The holidays were crushing. I stared at a bottle of sleeping pills every night for months. Some nights, I placed a bottle of vodka next to the vial of pills. No drinking glass. It was going to be all or nothing. I stood at the edge of an abyss. Darkness appeared comforting. I knew it would take only a moment, a quick decision, to end my life. Grief and sorrow can be so very persuasive.
Spring proved healthier. The sleeping pills went back into the medicine cabinet. The vodka bottle is still unopened, chilling in the freezer. I now walk in my neighborhood several days a week.
I will die someday, but it will not be today. One foot in front of the other, a day at a time; one friendly conversation after another. I do not know what the future will bring, whether I stay in Cleveland or move away, continue working in the studio, or stop altogether. I have to find a life beyond the one we shared and now gone forever.
When our spouse or significant other dies, we lose one-half of the narrative of our shared life experiences. I grieve for that loss as much as her physical presence. It’s feels like one hand clapping. Honoring the greatness of compassion and empathy and the boldness of equity and kindness makes us human. I hope we, as a society and culture, find our path towards civility. I can stay alive for that.

5 Responses to “Bruce Checefsky: A Remarkable and Painful Year”
Marilee stang
Tina was my teacher at CIA. She took me up to visit Cranbrook as well. She was a dedicated and kind person.
Joan Perch
Thank you for sharing this. It is almost a year since I lost Paul. Grief, getting up, living… it’s all a challenge. I’m so sorry for this tragedy and your loss.
Marc
If that gorgeous cat is still around he will most certainly need you. And that’s something.
Craig
Having had a fair (or perhaps an enormous) amount of experience with healthcare systems over the years with various family members, the hospitals are world class but it’s an unfamiliar system to nearly all and in times of urgency, it can be more than daunting to navigate. The post-hospital care system however can be unfortunately even more challenging to comprehend. Sadly, there’s no practical way to gain experience with either except through repeated trials. But yeah, such trials can be incredibly stressful.
Karen Kato
Bruce ─
It is with a great deal of empathy and more than a little angst that I just finished reading/rereading your raw, emotional recollection of the tragic circumstances and appalling care [or lack thereof] that have no doubt served to hasten the untimely passing of your beloved wife. Your all too familiar, piercingly sad words spoke volumes to my heart. Please accept my deepest condolences.

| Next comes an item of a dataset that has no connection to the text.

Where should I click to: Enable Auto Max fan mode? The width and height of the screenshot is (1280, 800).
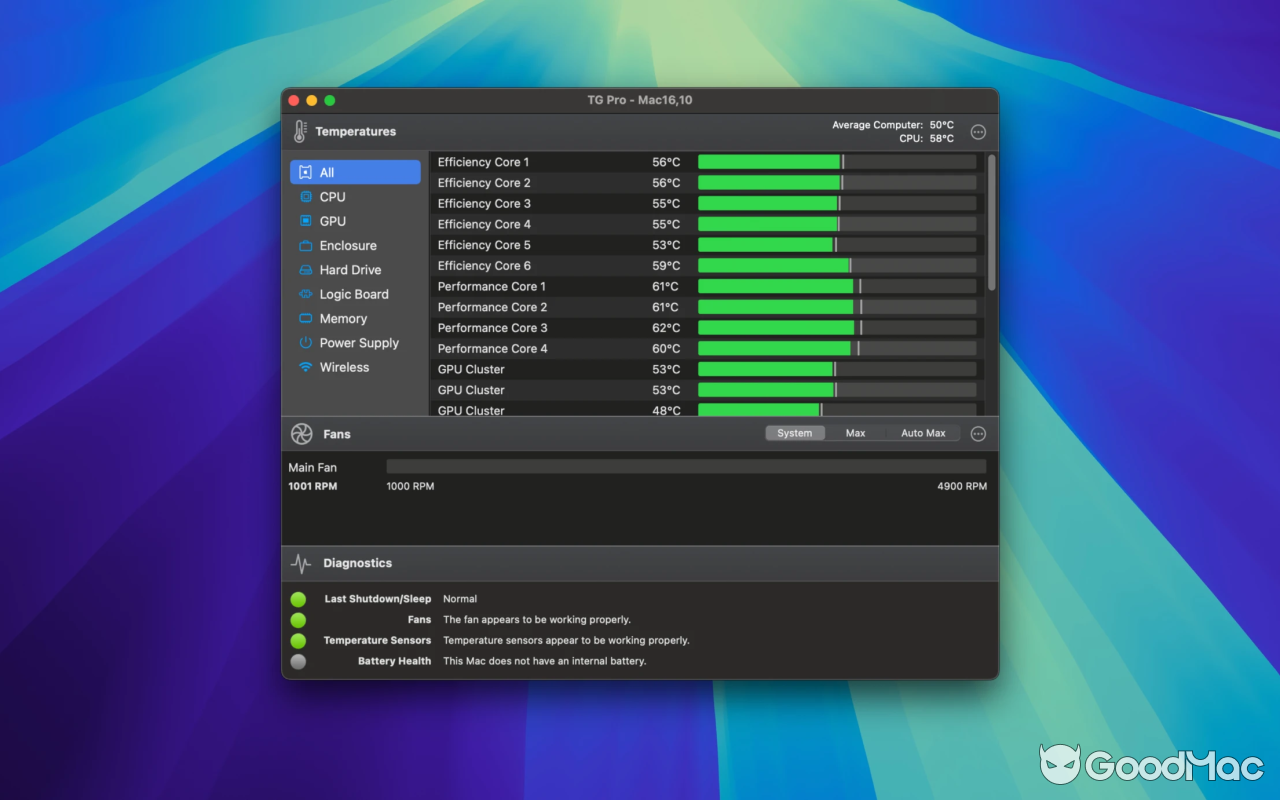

No one should ever have to experience such unconscionable treatment and total disregard at the hands of a severely broken, discompassionate “healthcare” system managed by greedy corporate mongers who place more value in the almighty dollar than that of a precious human life.
As a retired (old school) nurse, I can both fortunately and unfortunately recall far more humane days when the status of our nation’s healthcare was respectful, proud, admirable, and fair. Regretfully, not anywhere even remotely close to today’s subpar standards!
I wish I’d had the privilege of having known your Tina. She sounds like a remarkable person – a kind, gentle, free spirit, old soul ─ my kind of woman. May the fond, albeit bittersweet memories of your time together be a constant source of comfort to you and to all who loved her, as well as all those whose lives she obviously touched through her art.
And [God forgive me] may Mother Karma be equally as swift in doling out just deserves in the form of unforgiving consequences to all those guilty of treating [mistreating] her life with such careless, reckless abandon.